CONTRE-INDIQUE :
- Ce médicament est CONTRE-INDIQUE dans les situations suivantes :
. hypersensibilité à l'acide acétylsalicylique ou à l'un des excipients,
. antécédents d'asthme provoqué par l'administration de salicylés ou de substances d'activité proche, notamment les anti-inflammatoires non stéroïdiens,
. grossesse au-delà de 24 semaines d'aménorrhée (5 mois révolus) pour des doses supérieures à 100 mg par jour : au-delà de 24 semaines d'aménorrhée (5 mois révolus), tous les inhibiteurs de la synthèse des prostaglandines peuvent exposer le foetus à : une toxicité cardiopulmonaire (fermeture prématurée du canal artériel et hypertension artérielle pulmonaire) ; un dysfonctionnement rénal pouvant évoluer vers une insuffisance rénale associée à un oligohydramnios. En fin de grossesse, la mère et le nouveau-né peuvent présenter : un allongement du temps de saignement du fait d'une action anti-agrégante pouvant survenir même après administration de très faibles doses de médicament ; une inhibition des contractions utérines entraînant un retard de terme ou un accouchement prolongé. En conséquence, l'acide acétylsalicylique est contre-indiqué au delà de 24 semaines d'aménorrhée (5 mois révolus),
. ulcère gastroduodénal en évolution,
. toute maladie hémorragique constitutionnelle ou acquise,
. risque hémorragique,
. insuffisance hépatique sévère,
. insuffisance rénale sévère,
. insuffisance cardiaque sévère non contrôlée,
. en association avec le méthotrexate utilisé à des doses supérieures à 20 mg/semaine (voir rubrique interactions) et pour des doses anti-inflammatoires (> = 1 g par prise et/ou > = 3 g par jour), ou pour des doses antalgiques ou antipyrétiques (> = 500 mg par prise et/ou < 3 g par jour) d'acide acétylsalicylique, . en association avec les anticoagulants oraux pour des doses anti-inflammatoires (> = 1 g par prise et/ou > = 3 g par jour), ou pour des doses antalgiques ou antipyrétiques (> = 500 mg par prise et/ou < 3 g par jour) d'acide acétylsalicylique et chez un patient ayant des antécédents d'ulcère gastroduodénal (voir rubrique interactions). - Ce médicament contient du saccharose.
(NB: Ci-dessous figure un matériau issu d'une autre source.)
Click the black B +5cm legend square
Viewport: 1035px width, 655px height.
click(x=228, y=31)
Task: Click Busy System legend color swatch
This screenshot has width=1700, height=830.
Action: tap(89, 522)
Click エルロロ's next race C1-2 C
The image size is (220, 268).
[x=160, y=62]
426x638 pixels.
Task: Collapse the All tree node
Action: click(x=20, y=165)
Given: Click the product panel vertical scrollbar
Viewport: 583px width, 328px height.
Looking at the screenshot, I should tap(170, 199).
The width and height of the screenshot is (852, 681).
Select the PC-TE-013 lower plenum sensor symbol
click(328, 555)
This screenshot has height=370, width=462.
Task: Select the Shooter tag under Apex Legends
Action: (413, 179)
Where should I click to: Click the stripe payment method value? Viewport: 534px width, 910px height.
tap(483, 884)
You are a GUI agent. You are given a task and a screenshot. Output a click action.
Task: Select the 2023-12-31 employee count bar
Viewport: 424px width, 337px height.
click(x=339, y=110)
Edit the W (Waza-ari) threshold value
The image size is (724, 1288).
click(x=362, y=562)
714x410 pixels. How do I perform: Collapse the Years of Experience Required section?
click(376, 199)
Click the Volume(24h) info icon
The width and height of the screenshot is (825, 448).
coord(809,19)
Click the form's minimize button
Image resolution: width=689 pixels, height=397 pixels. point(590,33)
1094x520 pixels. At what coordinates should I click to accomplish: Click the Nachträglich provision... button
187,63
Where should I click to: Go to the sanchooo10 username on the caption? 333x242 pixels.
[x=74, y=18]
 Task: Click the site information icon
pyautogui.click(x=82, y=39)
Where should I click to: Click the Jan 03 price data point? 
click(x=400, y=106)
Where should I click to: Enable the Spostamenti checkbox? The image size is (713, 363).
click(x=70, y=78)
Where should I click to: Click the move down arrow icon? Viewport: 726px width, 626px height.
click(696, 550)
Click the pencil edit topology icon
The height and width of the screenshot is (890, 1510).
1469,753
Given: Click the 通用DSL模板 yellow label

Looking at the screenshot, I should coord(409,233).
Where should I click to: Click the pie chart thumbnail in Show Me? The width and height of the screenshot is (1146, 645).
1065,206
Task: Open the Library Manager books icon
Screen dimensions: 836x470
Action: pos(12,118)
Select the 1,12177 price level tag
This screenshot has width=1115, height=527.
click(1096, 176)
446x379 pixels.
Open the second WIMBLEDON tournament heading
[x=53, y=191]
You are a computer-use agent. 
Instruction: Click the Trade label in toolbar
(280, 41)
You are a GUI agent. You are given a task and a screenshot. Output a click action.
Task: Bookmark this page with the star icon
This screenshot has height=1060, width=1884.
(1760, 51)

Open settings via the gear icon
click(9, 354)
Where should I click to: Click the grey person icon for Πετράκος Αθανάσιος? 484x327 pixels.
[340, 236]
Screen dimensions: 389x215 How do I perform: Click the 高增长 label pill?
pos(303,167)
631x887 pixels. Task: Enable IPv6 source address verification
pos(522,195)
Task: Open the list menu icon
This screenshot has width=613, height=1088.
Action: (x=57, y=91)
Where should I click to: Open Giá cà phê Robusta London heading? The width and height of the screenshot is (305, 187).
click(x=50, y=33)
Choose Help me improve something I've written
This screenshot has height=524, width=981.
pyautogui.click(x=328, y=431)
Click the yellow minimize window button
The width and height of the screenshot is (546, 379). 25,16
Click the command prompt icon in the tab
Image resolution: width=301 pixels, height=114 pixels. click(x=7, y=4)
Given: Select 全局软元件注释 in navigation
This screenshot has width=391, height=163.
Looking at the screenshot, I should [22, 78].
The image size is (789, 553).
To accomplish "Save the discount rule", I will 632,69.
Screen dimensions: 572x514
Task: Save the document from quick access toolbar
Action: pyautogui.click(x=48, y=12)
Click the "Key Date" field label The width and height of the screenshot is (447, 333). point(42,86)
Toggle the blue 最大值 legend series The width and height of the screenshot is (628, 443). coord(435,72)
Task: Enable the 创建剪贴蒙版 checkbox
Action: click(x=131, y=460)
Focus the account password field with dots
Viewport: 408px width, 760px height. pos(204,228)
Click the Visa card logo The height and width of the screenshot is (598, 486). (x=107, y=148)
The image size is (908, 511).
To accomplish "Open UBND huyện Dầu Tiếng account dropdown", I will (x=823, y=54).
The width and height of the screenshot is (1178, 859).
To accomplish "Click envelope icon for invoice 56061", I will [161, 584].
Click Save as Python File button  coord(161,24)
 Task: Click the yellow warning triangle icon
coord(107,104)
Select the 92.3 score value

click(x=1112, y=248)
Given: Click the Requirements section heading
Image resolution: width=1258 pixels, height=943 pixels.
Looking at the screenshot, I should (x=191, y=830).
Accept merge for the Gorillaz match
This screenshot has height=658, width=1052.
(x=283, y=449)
Son utilisation est déconseillée chez les patients présentant une intolérance au saccharose.
DECONSEILLE :
- L'utilisation de ce médicament est déconseillée en cas d'allaitement : l'acide acétylsalicylique passant dans le lait maternel, ce médicament est déconseillé pendant l'allaitement. - La prise concomitante de ce médicament est déconseillée avec : . les anticoagulants oraux, pour des doses antalgiques ou antipyrétiques (> = 500 mg par prise et/ou < 3 g par jour) d'acide acétylsalicylique et chez un patient n'ayant pas d'antécédents d'ulcère gastroduodénal, . les anticoagulants oraux, pour des doses anti-agrégantes d'acide acétylsalicylique et chez un patient ayant des antécédents d'ulcère gastroduodénal, . les anti-inflammatoires non stéroïdiens pour des doses anti-inflammatoires (> = 1 g par prise et/ou > = 3 g par jour), antalgiques ou antipyrétiques (> = 500 mg par prise et/ou < 3 g par jour) d'acide acétylsalicylique, . le clopidogrel (en dehors des indications validées pour cette association à la phase aigüe du syndrome coronarien), . les glucocorticoïdes (sauf hydrocortisone en traitement substitutif) pour des doses anti-inflammatoires (> = 1 g par prise et/ou > = 3 g par jour) d'acide acétylsalicylique, . les héparines de bas poids moléculaire (et apparentés) et héparines non fractionnées : doses curatives et/ou sujet âgé et pour des doses anti-inflammatoires (> = 1 g par prise et/ou > = 3 g par jour) ou antalgiques ou antipyrétiques (> = 500 mg par prise et/ou < 3 g par jour) d'acide acétylsalicylique, . le pemetrexed chez les patients ayant une fonction rénale faible à modérée (clairance de la créatine comprise entre 45 ml/min et 80 ml/min), . la ticlopidine, . les uricosuriques (voir rubrique interactions).